In a multipulse-excitation system, the number of pulses versus the number of quantization levels are adjusted as a function of speech signal power, for example, voiced sound is high power and needs only a few pulses, but large number of quantization levels, versus the reverse for unvoiced sound.

Description

BACKGROUND OF THE INVENTION
This invention relates to an encoder of a multi-pulse type for use in encoding a speech signal into a plurality of excitation pulses.
A conventional encoder of the type described is revealed in U.S. application Ser. No. 153,290 filed Feb. 4, 1988, by Taguchi, namely, the instant applicant and assigned to the instant assignee. The encoder is used in general in combination with a decoder which is used as a counterpart of the encoder.

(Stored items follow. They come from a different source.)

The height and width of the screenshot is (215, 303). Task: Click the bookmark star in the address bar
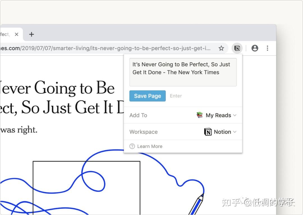coord(221,48)
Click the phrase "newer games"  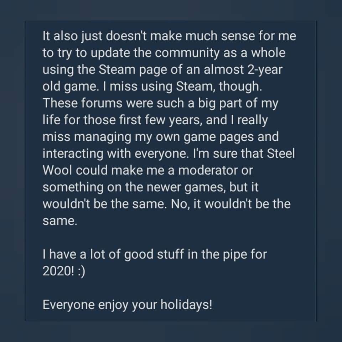click(186, 187)
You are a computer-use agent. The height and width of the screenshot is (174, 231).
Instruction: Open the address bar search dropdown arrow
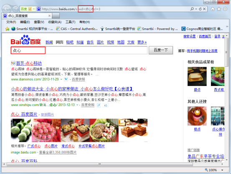[x=196, y=9]
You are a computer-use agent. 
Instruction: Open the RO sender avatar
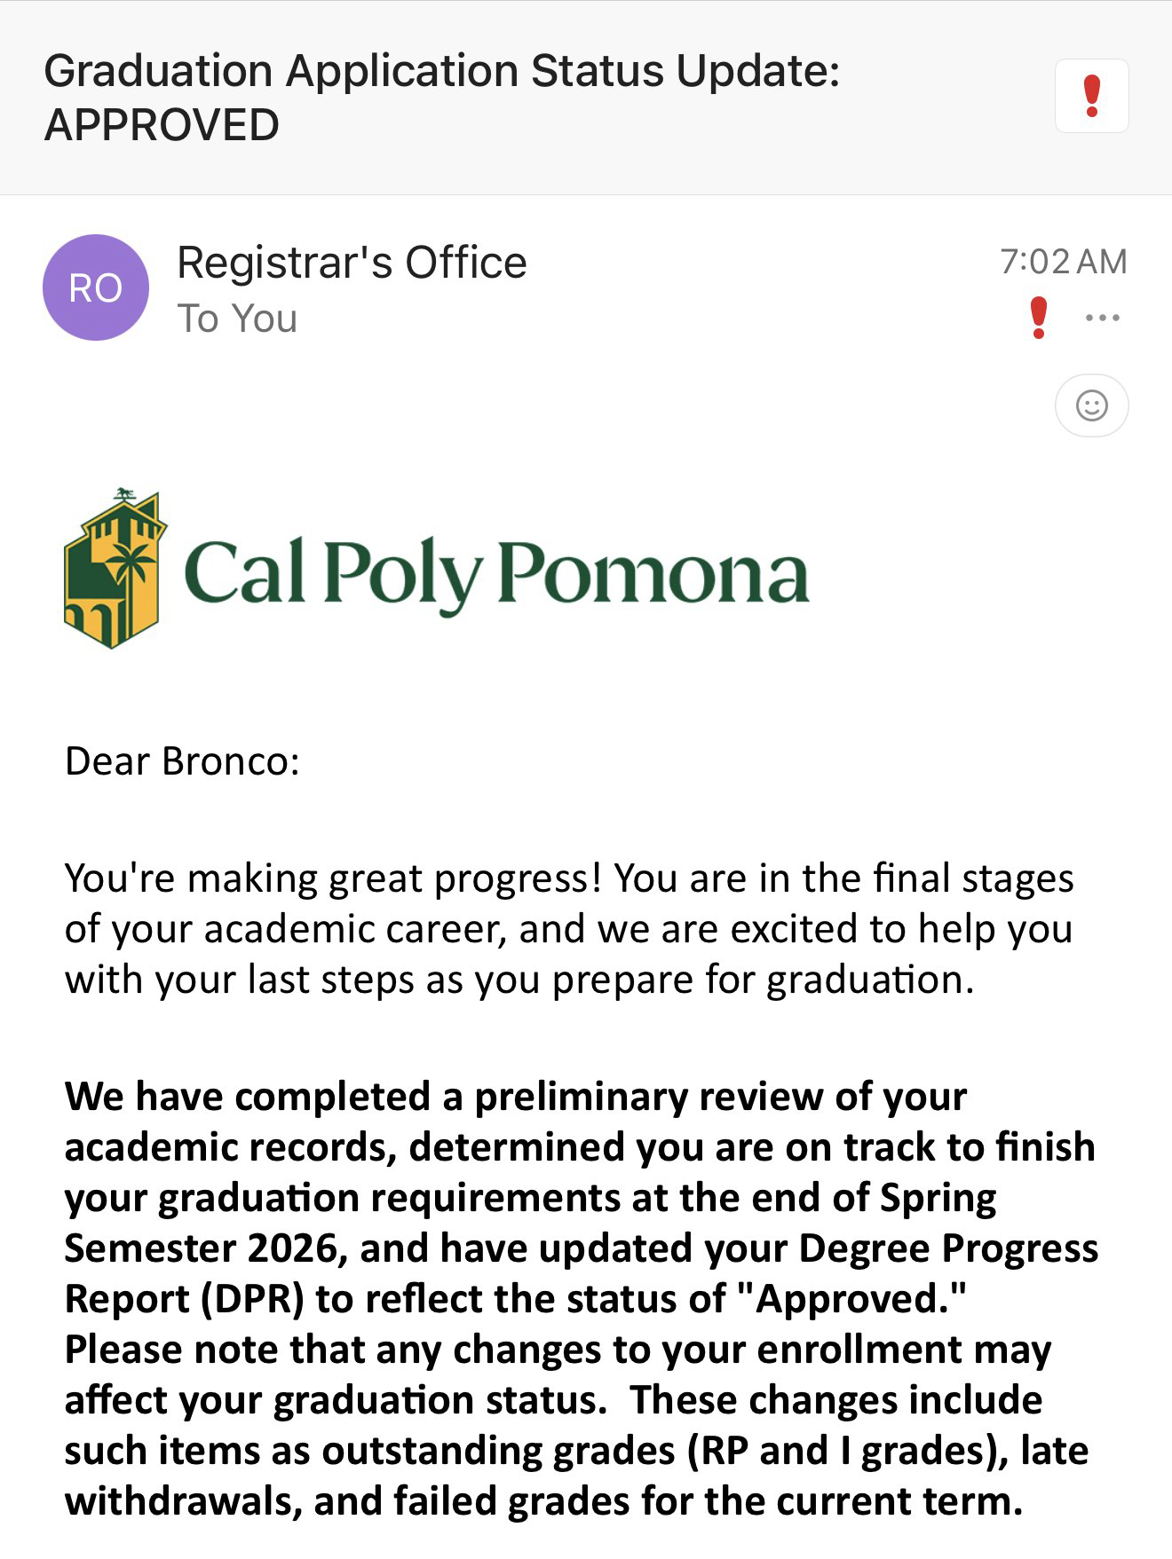[x=96, y=287]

In the conventional encoder, the speech signal is divided into a sequence of frames. The speech signal is encoded into a plurality of excitation pulses for each frame by the use of a pulse search method known in the art. Each of the excitation pulses has an amplitude and a location determined by the speech signal. The encoder comprises a quantizer having a predetermined number of quantization levels and quantizes the excitation pulses into a quantized pulse signal. The encoder transmits the quantized pulse signal to the decoder through a transmission medium. If circumstances require, the quantized pulse signal is once memorized in a memory and then supplied to the decoder.
The decoder decodes the quantized pulse signal into a decoded signal and produces the decoded signal as a synthetic speech signal. Quality of the synthetic speech signal is influenced in general by the number of the excitation pulses and the number of the quantization levels or steps.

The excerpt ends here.